Лобанович — один из первых в белорусской литературе героев с сильно выраженной способностью анализировать свое поведение, мысли, чувства. А именно так начинается зрелая проза, это качество тоже находится на грани между фольклорной и современной литературной традицией.
Современная проза может прекрасно обходиться и без самоанализа героев, может вернуться к чисто фольклорным краскам. Но пройти через этап психологизации она должна, чтобы сделаться зрелой. Одно дело фольклорность как прием зрелой литературы, и совсем другое дело — литература, которая еще не отпочковалась от фольклора.
В «полесских повестях» Я. Коласа (и в рассказах, повестях М. Горецкого) белорусская проза и проходила через этот необходимый этап — через закрепление собственно литературных принципов.
Необходимо учитывать и еще одну закономерность развития молодой прозы.
В двадцатые — тридцатые годы советская литература, со всей страстью литературы, рожденной революционной ломкой исторических судеб целых классов, снова и снова открывает и утверждает социальную, классовую природу человеческой психологии. Русская литература имела огромную традицию подлинного человековедения. Только те писатели (Фадеев, Шолохов, Федин, Леонов и др.), которые не игнорировали, а, наоборот, приняли как свое наследство эту традицию, смогли в лучших своих произведениях избежать упрощения социальной, классовой психологии людей. Но сколько было произведений, где психология человека объяснялась лишь его классовой принадлежностью, где человека, собственно говоря, и не было, а был носитель общих черт своего класса. Именно такие произведения имел в виду М. Горький, когда говорил, что классовое должно быть чем-то очень «нервно-биологическим», а не просто ярлыком.
Если все это было очень сложной проблемой и для высокоразвитой русской прозы, то можно себе представить, насколько серьезней становилась угроза упрощения жизни и человека для белорусской, еще совсем молодой прозы.
Можно, конечно, спорить (как это делают русские литературоведы), пошло ли на пользу Леонову в двадцатые годы увлечение Достоевским,— споры эти, как нам представляется, малопродуктивны. Опыт белорусской прозы, особенности ее развития убеждают нас, что для белорусских прозаиков увлечение Достоевским необходимый этап, так же как и увлечение Толстым, Лермонтовым, Бальзаком, Золя, Горьким. Чтобы роман белорусский стал подлинно социальным, он должен был обязательно стать психологическим. А иначе социальность, примитивно понятая, обернулась бы неизбежно схемой, упрощенчеством (как это порой и бывало).

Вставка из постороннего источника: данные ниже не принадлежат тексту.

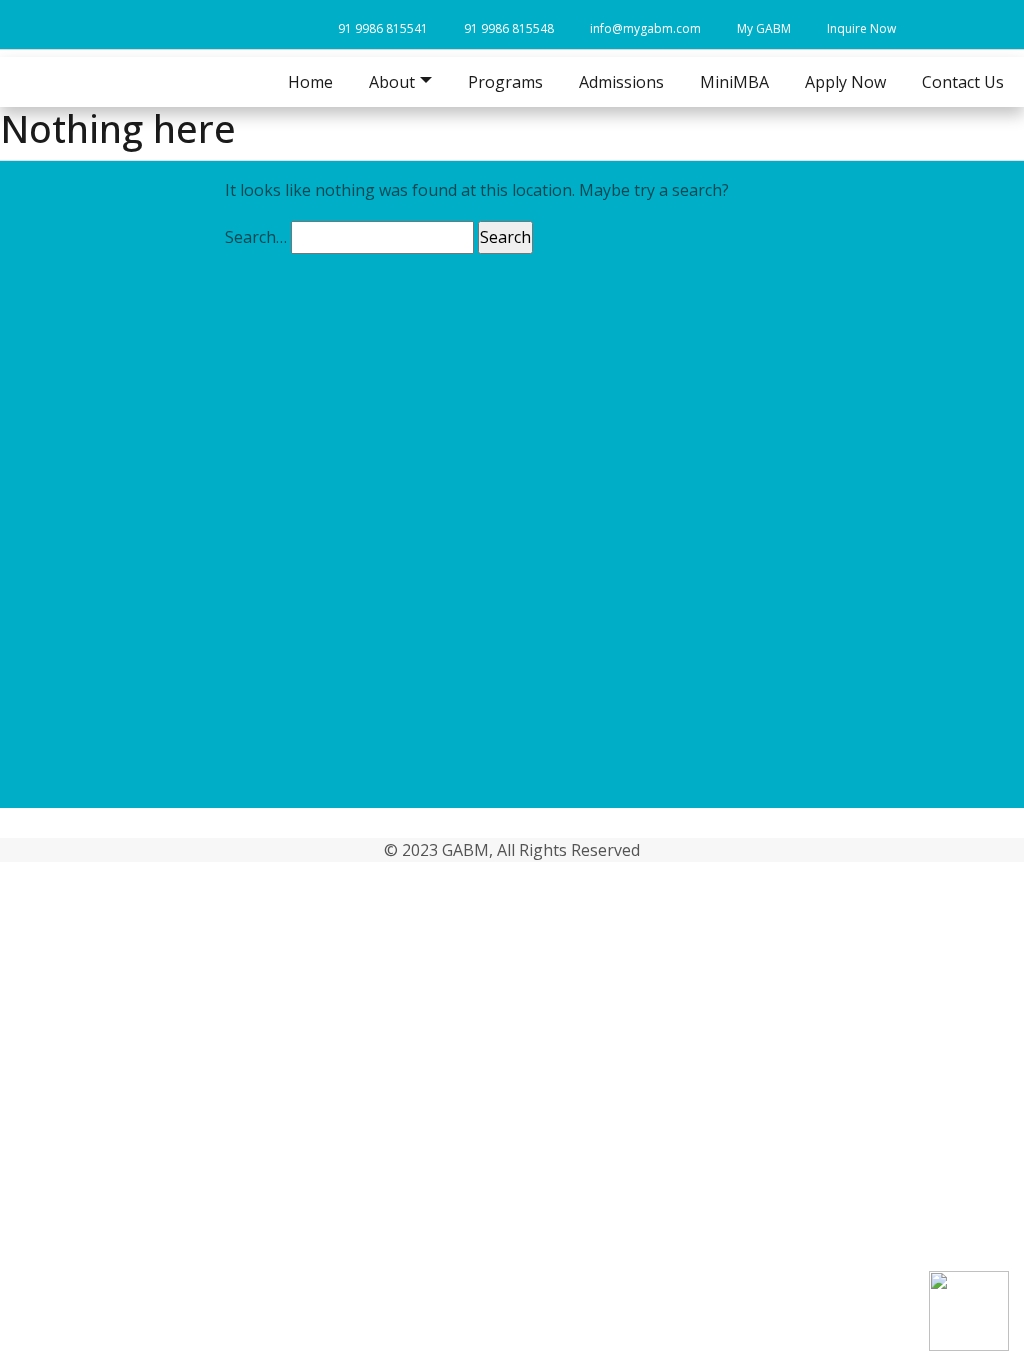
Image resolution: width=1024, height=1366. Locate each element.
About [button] (392, 82)
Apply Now (845, 82)
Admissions (621, 82)
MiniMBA (734, 82)
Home (310, 82)
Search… (256, 237)
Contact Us (963, 82)
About (123, 581)
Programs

В «полесских повестях» Я. Коласа есть такое место. Лобанович получил письмо. «В конце письма приятель сделал приписку. Он сообщал о смерти друга, который вместе с ними окончил семинарию. Это известие поразило Лобановича. Неужто это правда? Андрей Лабузька, тот самый Лабузька, чья фамилия стояла рядом с его фамилией в списке семинаристов, неужто он умер? Может ли это быть?
И образ молодого парня, крепкого, полного сил, встал как живой перед Лобановичем. Ему вспомнился один пустой, незначительный случай, когда он, шутливо предсказывая судьбу своих друзей, сказал весной прошлого года: «Ты, Лабузька, недолго проживешь на свете!»
Это было сказано в шутку — слишком уж не вязалась мысль о смерти Лабузьки с самим Лабузькой, так много было в нем здоровья и жизни.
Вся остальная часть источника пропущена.